┌─ Texto fornecido

Sebastião é um homem
simples, de parcos conhecimentos e ainda menos recursos económicos, mas com um
coração de uma grandeza que só a alma excede. Vive numa das favelas do Rio de
Janeiro e encarrega-se da limpeza e manutenção de um grande prédio de uma não
menor multinacional.
Circunscreve os seus
passeios quase exclusivamente ao caminho casa trabalho, trabalho casa, porque a
vida lhe é madrasta e quer neste percurso quer nas horas vagas, deambula por
obras e aterros garimpando ferro velho, restos das obras, mosaicos partidos,
arames, tudo que a sua imaginação torna passível de transformação.
Na favela, onde as
barracas se amontoam disputando espaços exíguos num mar de miséria, onde o
crescimento só é possível em altura desde que paus, tábuas e sobras de caixotes
aguentem o esforço, Sebastião foi paulatinamente construindo, como quem compõe
um puzzle, de que fez o seu hoby, com os restos garimpados àqueles a quem a
vida permitiu desperdícios, uma casa sólida, de ferro e argamassa, talvez a
única segurança que na vida tem.
Nessa casa, que se
foi destacando das demais não pelo tamanho mas pelo apurado sentido estético e
originalidade que Sebastião lhe imprimiu, foi expressando a criatividade
através de ousadas decorações, prenhes de inovação cromática, veros testemunhos
da sua capacidade inventiva.
Nessa obra colocou
Sebastião todo o entusiasmo e poesia, dando corpo a uma decoração fantástica, a
sublimes formas de expressão plástica e de estilo genial, a que não foi alheio
um apurado sentido estético, cuja originalidade, diversidade e riqueza o colocaram
no limite do delírio artístico.
Pelas suas
características a casa tornou-se forçosamente notada, uma nota dissonante no
meio da homogeneidade e singularidade da favela. Não se sabe como mas a notícia
da sua existência atraiu curiosos, tendo chegado mesmo aos ouvidos de quem
desconhecendo Sebastião, conhecia um mundo que ele jamais vira ou sonhara
sequer existir.
Alguém falou de Gaudi
a Sebastião, que ele prontamente esclareceu não conhecer, não ser pessoa da sua
intimidade e muito menos ter com ele qualquer comprometimento, não não,
Sebastião era pessoa séria, pobre mas honesta e nunca vira sequer ao longe esse
tal de Gaudi ...

└─
┌─ Material fornecido

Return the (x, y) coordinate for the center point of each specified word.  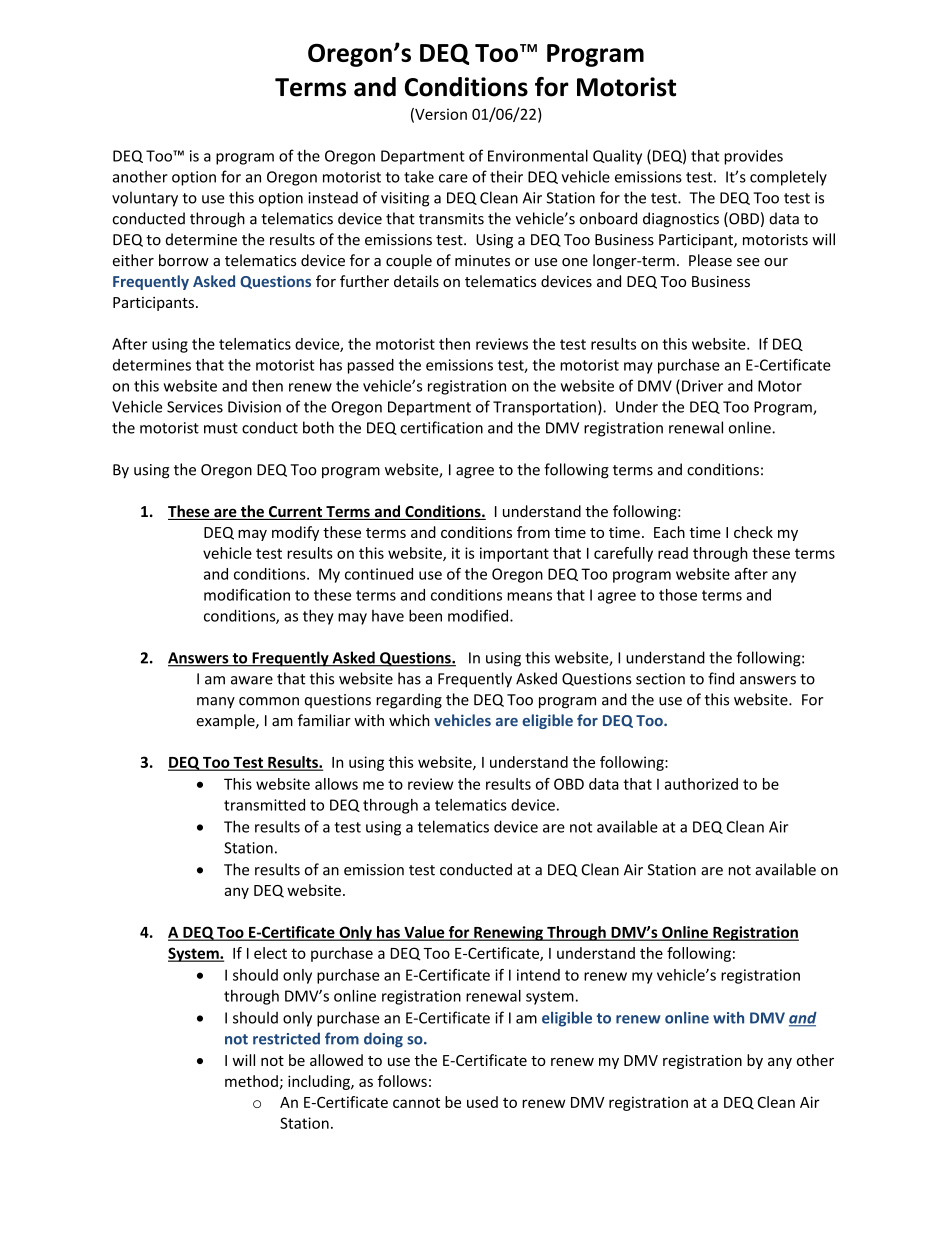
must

└─

Tarefas e exercícios
1. Transcreva do texto sobre Sebastião o trecho que se inicia nas palavras que contêm "Nessa casa, que" e se encerra em "do delírio artístico.".
2. Segundo o texto sobre Sebastião, onde vive a personagem?
3. Dê continuidade ao texto sobre Sebastião, começando logo após a última frase apresentada.
Os dados não guardam qualquer relação com o texto sobre Sebastião.

Respostas esperadas
1.
Nessa casa, que se
foi destacando das demais não pelo tamanho mas pelo apurado sentido estético e
originalidade que Sebastião lhe imprimiu, foi expressando a criatividade
através de ousadas decorações, prenhes de inovação cromática, veros testemunhos
da sua capacidade inventiva.
Nessa obra colocou
Sebastião todo o entusiasmo e poesia, dando corpo a uma decoração fantástica, a
sublimes formas de expressão plástica e de estilo genial, a que não foi alheio
um apurado sentido estético, cuja originalidade, diversidade e riqueza o colocaram
no limite do delírio artístico.

2. Numa das favelas do Rio de Janeiro.

3.
Disseram-lhe então
que Gaudi fora um grande mestre modernista
do Séc. XX, talvez mesmo o mais original arquitecto dos últimos séculos,
que vivera entre 1852 e 1926, que se distinguira pela integração de elementos
de arte islâmica e gótica na arquitectura local Catalã, o que pôs Sebastião de
pé atrás, mais confuso ainda do que estava no início.
Lhe contaram que
também Gaudi professara uma estética romântica
(não românica), que das suas mãos saíram formas de escultura orgânica e
naturalista, que enfim, se distinguira por ser apóstolo da Arte Nova, o que só
conseguiu fazer com que Sebastião abrisse mais a boca e acentuasse o cenho.
Então falaram-lhe na
Sagrada Família, a catedral mais famosa do mundo, rica pela volumetria e
variedade de formas arquitectónicas, biológicas, vegetais e animais que apresenta,
um exemplo de crença na fé, no amor e na esperança, um conjunto vivo, modelado
pelo próprio Gaudi, que pretendeu com ela dar corpo às palavras de Cristo; “ Eu
sou a luz do mundo”.
Foi então que, a quem
praticamente nunca tinha saído da favela alguém pagou uma viagem a Barcelona,
com guia e tudo. E ao chegar, Sebastião sentiu-se menos sozinho e mais
compreendido. Não passeou como um normal turista, observou com atenção os pormenores
desprezados pela maioria e sem que alguma vez tivesse estudado ou conhecido
Gaudi, foi directo àquilo que o mestre mais vincara, afagando mosaicos,
observando ângulos, analisando cores e perspectivas.
Sebastião compreendeu
no momento que não estava só, que não era a ave rara da favela que muitos lhe
tinham feito crer, Sebastião chorou de emoção e comoção, demonstrando uma
sensibilidade que só aos grandes mestres é permitido aceder. A televisão por
vezes surpreende-nos, não consegui suster uma lágrima, só não sei se por Gaudi
se por Sebastião.
***** Texto escrito por Maria Luísa Baião por volta do ano de 2005 e nesse mesmo ano publicado no jornal Diário do Sul, coluna Kota de Mulher .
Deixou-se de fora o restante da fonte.